EDIT: you where talking about that skillguide?
http://wapinball.net/skillguide.pdf

That’s the one. See the section on it there. The timing of the nudge changes depending on where the ball is hitting the sling.

This seems like it’s getting into very game dependent territory. Nudging away from the ball might be just the thing on some particular EM with a less bouncy rubber in an area that will often send balls down the middle and you want it on a near flipper versus a far flipper, or something like that anyway.

Here is the part you where talking about and its still not clear to me:

One area of the playfield where nudging is absolutely vital is around the slingshots. A ball that is moving horizontally is much more likely to drain, especially on newer machines.

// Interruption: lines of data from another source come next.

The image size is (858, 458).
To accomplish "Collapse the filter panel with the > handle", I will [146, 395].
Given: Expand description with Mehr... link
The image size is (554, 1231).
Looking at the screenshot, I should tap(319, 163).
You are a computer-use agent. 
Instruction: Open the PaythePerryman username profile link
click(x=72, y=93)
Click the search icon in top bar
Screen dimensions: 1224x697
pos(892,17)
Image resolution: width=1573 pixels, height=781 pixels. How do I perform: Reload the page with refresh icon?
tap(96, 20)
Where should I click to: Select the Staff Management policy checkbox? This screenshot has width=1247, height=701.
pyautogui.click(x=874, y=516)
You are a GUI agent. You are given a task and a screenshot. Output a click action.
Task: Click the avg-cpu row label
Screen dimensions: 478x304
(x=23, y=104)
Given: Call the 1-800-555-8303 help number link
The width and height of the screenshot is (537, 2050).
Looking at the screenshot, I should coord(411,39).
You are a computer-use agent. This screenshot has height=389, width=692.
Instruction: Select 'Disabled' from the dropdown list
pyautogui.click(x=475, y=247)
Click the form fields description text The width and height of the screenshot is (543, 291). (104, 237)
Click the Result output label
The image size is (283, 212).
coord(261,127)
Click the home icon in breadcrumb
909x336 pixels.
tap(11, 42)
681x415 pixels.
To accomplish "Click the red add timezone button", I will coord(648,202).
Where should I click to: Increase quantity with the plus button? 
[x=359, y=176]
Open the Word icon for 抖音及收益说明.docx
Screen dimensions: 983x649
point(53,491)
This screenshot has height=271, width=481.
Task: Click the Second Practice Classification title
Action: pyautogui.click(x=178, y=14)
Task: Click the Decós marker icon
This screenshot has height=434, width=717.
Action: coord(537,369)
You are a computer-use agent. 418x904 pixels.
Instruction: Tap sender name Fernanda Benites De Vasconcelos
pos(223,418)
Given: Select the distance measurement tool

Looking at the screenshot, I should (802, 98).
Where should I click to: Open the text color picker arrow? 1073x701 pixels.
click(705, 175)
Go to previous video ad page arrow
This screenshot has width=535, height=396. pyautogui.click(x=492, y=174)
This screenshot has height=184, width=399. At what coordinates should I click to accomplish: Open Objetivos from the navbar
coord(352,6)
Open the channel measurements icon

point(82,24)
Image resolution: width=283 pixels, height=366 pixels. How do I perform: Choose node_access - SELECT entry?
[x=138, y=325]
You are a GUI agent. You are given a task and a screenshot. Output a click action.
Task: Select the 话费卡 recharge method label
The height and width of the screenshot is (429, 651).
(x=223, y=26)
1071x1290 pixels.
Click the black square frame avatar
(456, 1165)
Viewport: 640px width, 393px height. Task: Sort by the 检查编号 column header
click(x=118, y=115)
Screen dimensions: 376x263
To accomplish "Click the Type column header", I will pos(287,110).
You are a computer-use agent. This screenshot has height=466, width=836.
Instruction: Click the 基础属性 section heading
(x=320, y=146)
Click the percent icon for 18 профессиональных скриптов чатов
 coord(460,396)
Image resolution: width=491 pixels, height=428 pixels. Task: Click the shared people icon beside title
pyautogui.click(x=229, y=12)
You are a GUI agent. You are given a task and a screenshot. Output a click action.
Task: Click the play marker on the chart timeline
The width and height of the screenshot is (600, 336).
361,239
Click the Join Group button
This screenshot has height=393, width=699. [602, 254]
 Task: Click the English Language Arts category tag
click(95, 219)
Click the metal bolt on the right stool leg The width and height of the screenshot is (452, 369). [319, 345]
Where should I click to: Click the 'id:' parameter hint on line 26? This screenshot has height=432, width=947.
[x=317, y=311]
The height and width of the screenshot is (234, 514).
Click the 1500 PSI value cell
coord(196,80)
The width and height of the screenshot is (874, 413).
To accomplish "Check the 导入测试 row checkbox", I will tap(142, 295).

Knowing how to nudge the machine, both when the ball first hits the slingshots and when it leaves them, will greatly decrease the number of outlane drains. Generally, if a ball is going to hit the lower half of a slingshot (i.e. closest to the flippers), nudge forward just as the ball makes contact with the slingshot rubber. If a ball is going to hit the upper half of a slingshot, nudge forward just after the ball ricochets, to force it further up the playfield and away from the outlanes.

The point of contact determines the timing of the nudge:
Upper half = nudge up at the instant of ball contact- to shoot the ball up
Lower half = nudge up slightly after contact- to ???

What are you trying to do with the lower half case here?

I know its hard to describe, since the ball always comes at a different speed or angle :grin:

I’m not sure how to state it any clearer than Dave did.
From your summary, it seems you’ve reversed the timing. It should be:
Upper half = nudge up later, as the ball is leaving the sling - to get the ball higher up the playfield.
Lower half = nudge up earlier, just as the ball begins making contact with the sling - to attempt getting the ball to have less sling action, decreasing its likelihood to “walk” its way up to the higher portion of slings from the back-and-forth sling action.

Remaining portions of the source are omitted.